Professor Ursula van Beek, who cut her teeth as a researcher on South Africa’s fledgling democracy, is heading up Stellenbosch University’s new unit that will study and measure democracy around the world.
Although democracy is entrenched legally in South Africa, with the Constitution seen as the highest authority in the land, a Constitution alone cannot protect this country’s democracy, now 21 years old, as history shows.
Van Beek said she was concerned by the violence of the recent xenophobic attacks and the defacing of monuments featuring historic figures with links to South Africa’s past. This happened despite a Truth and Reconciliation Commission that was hailed “around the world as an exemplary way in which to deal with a painful past”, she said.
“Xenophobia is a very ugly sentiment and it’s an indication of rising intolerance levels among people and diminishing trust or hope that their (economic or social) situation will improve,” said Van Beek.
A protest in favour of transformation at the University of Cape Town led to the removal of a statue of Cecil John Rhodes and prompted the vandalisation of other statues, from Queen Victoria to Mahatma Gandhi.
“The destruction of statues by the young people of the country indicates a lack of hope for the future and this is particularly concerning because it’s these young people who are going to be taking over the country in the future,” she said.
The new Transformation Research Unit: Democracy Globally was launched in April at Stellenbosch University’s Centre for International and Comparative Politics to monitor and evaluate democracy and makes use of a new research model pioneered by Van Beek and her peers.
The unit is the formalisation of a group made up, for many years, of political scientists, economists, sociologists, historians and academics from around the world who shared a common interest in the study of democracy.
The research, which makes use of new techniques, looks at a variety of countries and touches on their political, civil and socioeconomic factors, among others, all rights jealously guarded by the South African Constitution.
The countries reviewed are: South Africa, Poland, Germany, South Korea, Chile, Turkey and Sweden.
The first five were specifically selected in 2000 because they were classified as “a leading example of democratisation in their respective regions”.
Van Beek, who made South Africa her home in 1990 when she moved here from Zambia where her husband had been working on a mine, delivered her first research project in 1995 — a year after South Africa’s first democratic elections.
It compared the political transitions of her country of birth, Poland, and South Africa.
“They arrived at democracy from two extreme pole positions. One departed from a communist regime where egalitarian values were thoroughly assimilated by a vast majority of the population; the other emerged from the apartheid regime that generated intolerable inequalities.

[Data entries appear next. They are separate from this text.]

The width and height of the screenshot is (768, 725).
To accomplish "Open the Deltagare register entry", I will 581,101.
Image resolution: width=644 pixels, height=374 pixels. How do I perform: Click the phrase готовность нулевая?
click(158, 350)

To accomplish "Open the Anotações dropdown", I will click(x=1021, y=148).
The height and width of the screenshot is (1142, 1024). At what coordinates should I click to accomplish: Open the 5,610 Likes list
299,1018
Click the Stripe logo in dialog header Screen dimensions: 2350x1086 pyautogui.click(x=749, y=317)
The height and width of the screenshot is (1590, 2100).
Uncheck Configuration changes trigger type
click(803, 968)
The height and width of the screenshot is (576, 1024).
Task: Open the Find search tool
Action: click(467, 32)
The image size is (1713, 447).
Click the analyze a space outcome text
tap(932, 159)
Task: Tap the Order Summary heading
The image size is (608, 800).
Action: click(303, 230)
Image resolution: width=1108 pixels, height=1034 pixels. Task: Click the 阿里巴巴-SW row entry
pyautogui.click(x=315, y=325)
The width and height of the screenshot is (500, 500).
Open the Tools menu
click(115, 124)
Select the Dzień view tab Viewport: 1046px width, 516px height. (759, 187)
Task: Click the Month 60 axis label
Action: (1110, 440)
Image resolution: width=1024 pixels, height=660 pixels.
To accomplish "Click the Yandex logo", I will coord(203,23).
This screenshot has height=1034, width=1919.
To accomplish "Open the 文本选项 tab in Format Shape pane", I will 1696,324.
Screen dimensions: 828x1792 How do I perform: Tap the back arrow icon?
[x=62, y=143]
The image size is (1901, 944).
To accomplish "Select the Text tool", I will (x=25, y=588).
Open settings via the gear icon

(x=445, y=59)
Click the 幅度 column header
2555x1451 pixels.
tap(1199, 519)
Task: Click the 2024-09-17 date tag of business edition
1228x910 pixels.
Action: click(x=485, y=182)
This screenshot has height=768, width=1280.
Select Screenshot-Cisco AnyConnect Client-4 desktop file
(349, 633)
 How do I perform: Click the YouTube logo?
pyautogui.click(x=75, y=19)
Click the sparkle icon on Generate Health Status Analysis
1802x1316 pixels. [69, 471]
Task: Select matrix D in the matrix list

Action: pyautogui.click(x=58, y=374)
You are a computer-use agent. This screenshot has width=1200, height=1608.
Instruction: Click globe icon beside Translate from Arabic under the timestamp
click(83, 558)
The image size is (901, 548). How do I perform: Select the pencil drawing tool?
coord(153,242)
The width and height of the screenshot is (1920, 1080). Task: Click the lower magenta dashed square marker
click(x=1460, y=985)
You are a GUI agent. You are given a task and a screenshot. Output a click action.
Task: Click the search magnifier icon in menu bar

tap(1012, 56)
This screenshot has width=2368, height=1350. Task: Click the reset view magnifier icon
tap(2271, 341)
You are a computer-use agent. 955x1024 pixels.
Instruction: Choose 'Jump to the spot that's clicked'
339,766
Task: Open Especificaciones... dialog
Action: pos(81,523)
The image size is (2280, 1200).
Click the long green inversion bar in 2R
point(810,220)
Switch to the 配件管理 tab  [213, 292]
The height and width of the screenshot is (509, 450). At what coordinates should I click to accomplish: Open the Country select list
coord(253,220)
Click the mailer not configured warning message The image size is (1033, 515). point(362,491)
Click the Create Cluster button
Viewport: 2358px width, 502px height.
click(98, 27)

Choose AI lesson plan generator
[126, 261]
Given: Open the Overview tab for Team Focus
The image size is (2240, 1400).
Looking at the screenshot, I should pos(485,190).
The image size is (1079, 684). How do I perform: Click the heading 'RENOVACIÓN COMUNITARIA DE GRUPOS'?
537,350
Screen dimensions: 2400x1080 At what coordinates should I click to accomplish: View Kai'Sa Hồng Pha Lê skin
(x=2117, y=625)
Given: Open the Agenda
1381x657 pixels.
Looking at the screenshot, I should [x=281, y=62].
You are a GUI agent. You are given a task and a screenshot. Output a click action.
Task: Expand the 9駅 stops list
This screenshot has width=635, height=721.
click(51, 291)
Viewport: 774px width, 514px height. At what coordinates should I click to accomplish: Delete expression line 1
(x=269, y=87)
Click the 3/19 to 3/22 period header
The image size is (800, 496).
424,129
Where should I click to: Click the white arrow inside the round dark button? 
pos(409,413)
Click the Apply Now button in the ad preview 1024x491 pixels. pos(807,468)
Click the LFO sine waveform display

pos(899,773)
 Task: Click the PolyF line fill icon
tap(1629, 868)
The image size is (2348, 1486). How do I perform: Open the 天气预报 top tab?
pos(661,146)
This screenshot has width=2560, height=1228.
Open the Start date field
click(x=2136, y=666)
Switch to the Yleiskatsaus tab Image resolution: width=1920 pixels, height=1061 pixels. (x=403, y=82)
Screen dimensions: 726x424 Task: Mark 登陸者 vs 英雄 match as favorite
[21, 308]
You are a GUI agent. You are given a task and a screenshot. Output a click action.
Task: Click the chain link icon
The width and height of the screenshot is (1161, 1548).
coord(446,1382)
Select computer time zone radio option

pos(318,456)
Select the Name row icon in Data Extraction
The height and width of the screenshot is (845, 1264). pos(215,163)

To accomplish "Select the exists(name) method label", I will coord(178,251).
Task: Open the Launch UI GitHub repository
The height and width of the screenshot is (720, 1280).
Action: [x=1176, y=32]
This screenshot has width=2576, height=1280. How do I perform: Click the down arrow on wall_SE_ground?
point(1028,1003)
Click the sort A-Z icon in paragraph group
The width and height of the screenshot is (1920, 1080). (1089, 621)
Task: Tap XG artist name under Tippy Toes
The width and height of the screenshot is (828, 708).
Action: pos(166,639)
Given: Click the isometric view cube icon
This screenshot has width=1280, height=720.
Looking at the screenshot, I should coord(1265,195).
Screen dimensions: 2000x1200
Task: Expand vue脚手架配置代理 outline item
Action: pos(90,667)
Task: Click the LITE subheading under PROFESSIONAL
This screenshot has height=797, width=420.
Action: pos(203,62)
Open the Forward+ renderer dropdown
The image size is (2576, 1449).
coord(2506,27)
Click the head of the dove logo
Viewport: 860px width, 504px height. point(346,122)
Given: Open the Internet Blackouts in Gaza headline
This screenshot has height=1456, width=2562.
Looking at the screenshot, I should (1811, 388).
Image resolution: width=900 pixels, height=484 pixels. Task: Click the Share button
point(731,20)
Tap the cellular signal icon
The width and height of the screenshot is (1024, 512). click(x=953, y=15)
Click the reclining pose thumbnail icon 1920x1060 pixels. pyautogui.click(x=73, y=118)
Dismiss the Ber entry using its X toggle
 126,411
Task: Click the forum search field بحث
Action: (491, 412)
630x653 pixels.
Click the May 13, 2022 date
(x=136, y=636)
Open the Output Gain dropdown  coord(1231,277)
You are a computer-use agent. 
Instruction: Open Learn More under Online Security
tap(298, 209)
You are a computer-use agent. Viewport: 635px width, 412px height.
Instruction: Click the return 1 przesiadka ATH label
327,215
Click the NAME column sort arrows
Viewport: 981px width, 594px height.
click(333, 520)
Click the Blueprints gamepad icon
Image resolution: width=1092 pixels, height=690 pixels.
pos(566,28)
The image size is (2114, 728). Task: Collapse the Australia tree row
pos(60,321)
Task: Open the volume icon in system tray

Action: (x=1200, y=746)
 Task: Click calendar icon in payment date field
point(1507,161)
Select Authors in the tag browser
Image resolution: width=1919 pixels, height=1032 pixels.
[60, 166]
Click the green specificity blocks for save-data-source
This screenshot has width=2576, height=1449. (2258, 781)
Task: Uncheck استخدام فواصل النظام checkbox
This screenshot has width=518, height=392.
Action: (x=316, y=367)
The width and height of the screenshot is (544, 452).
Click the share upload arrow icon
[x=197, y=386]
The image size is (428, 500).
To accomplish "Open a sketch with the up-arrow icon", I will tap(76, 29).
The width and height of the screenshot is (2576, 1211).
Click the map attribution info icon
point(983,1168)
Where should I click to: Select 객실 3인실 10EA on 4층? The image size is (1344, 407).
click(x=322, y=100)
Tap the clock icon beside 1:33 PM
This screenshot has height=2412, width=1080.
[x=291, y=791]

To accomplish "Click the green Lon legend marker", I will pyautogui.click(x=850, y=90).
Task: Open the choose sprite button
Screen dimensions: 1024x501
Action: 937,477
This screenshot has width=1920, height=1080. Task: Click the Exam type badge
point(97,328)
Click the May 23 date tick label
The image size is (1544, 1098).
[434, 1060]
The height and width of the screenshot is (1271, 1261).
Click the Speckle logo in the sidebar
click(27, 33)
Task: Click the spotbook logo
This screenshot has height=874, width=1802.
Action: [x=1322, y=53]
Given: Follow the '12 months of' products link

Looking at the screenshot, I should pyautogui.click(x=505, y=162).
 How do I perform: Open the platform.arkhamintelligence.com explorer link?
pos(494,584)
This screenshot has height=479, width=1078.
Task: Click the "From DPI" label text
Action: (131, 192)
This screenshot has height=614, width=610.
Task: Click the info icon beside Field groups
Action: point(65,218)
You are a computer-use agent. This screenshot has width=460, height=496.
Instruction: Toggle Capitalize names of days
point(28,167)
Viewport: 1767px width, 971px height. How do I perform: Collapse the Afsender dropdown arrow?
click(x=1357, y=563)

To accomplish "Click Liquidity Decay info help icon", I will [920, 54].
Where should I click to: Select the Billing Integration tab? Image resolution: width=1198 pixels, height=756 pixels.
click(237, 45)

Yet the issue of attaining equality is as important in one society as it is in the other,” she said.
The research by Van Beek and the international research group discovered, perhaps controversially from a human rights perspective, that some authoritarian governments were better at providing access to some of the rights enshrined in the Constitution during an economic downturn, including housing and education, than were more democratic governments.
“As an authoritarian regime they are more able to make instant decisions to turn around the economy and make use of resources at their disposal to assist citizens. Democracies are slower to react,” she said.
“I am not suggesting, however, that we should forgo democracy because there are also some terrible authoritarian governments.”
Van Beek has received awards for her work from the Human Sciences Research Council, the Daimler Chrysler Foundation in Germany and the Bank of Sweden Tercentenary Foundation in Stockholm.
Van Beek said she wants the new unit to bring young people on board. “We [the founders] want the next generation to take forward the research, so that it can continue once we are gone, and new ideas can be introduced,” she said.